SET PROBLEM: Rewrite the material below, swapping every "Task" for "Instruction" and changing nothing else. Omit the pictures from your answer.

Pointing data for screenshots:
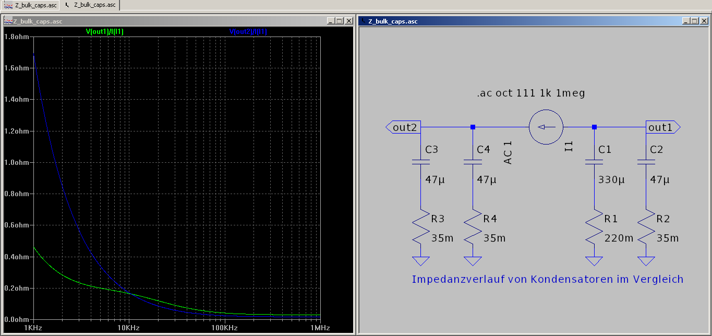Image resolution: width=712 pixels, height=336 pixels.
Task: Click the 220m value of R1
Action: click(x=619, y=238)
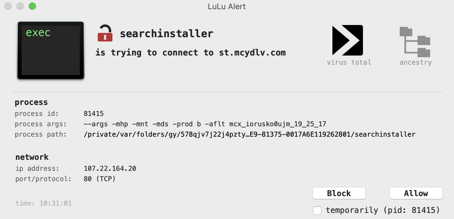
Task: Select the searchinstaller process name
Action: coord(167,34)
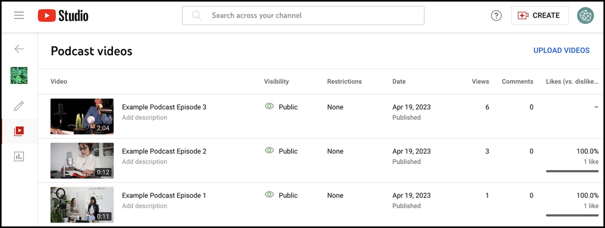Open the hamburger navigation menu

pyautogui.click(x=19, y=15)
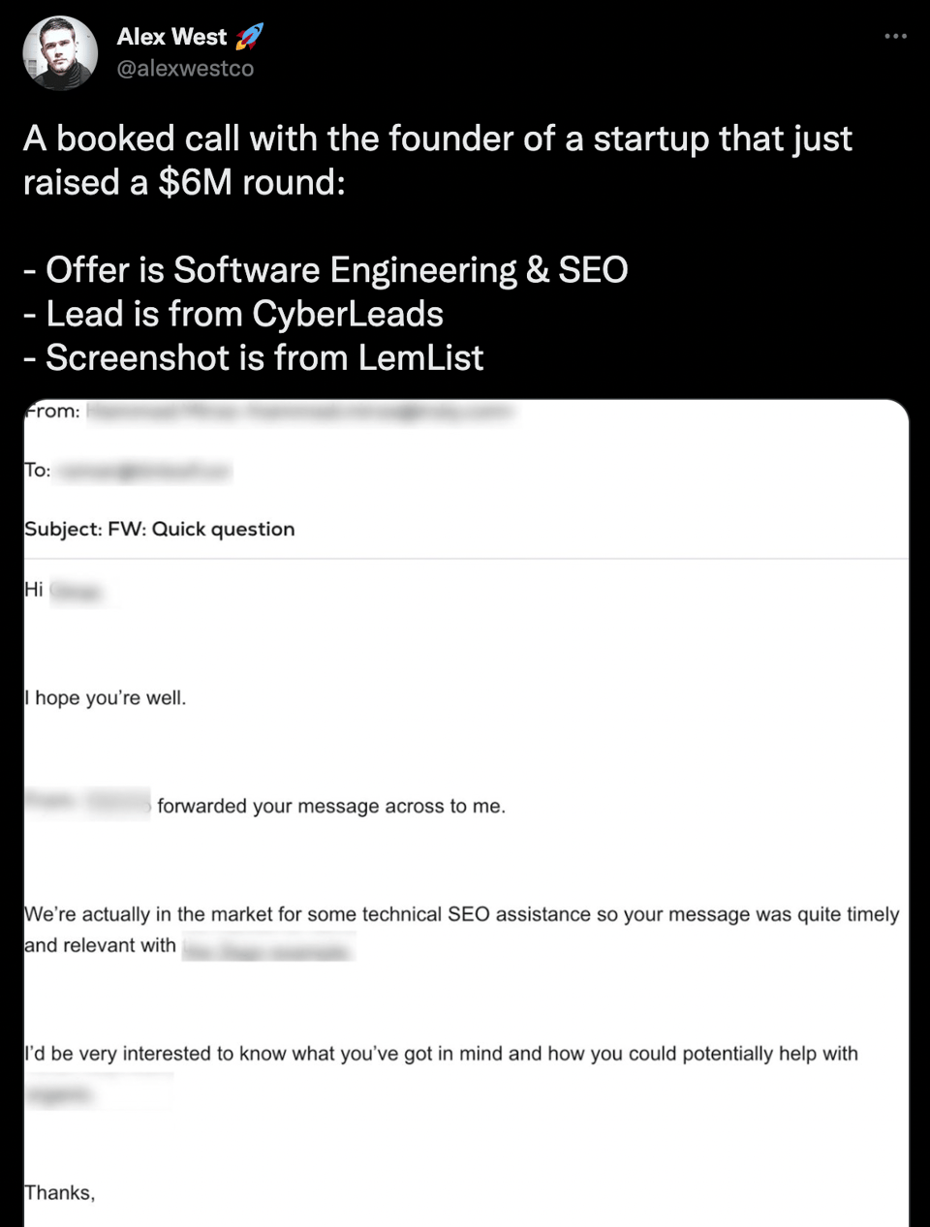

REPLY TO THE TASK:
Image resolution: width=712 pixels, height=336 pixels.
Instruction: Click the 220m value of R1
Action: click(x=619, y=238)
Instruction: Select the searchinstaller process name
Action: coord(167,34)
Open the hamburger navigation menu

pyautogui.click(x=19, y=15)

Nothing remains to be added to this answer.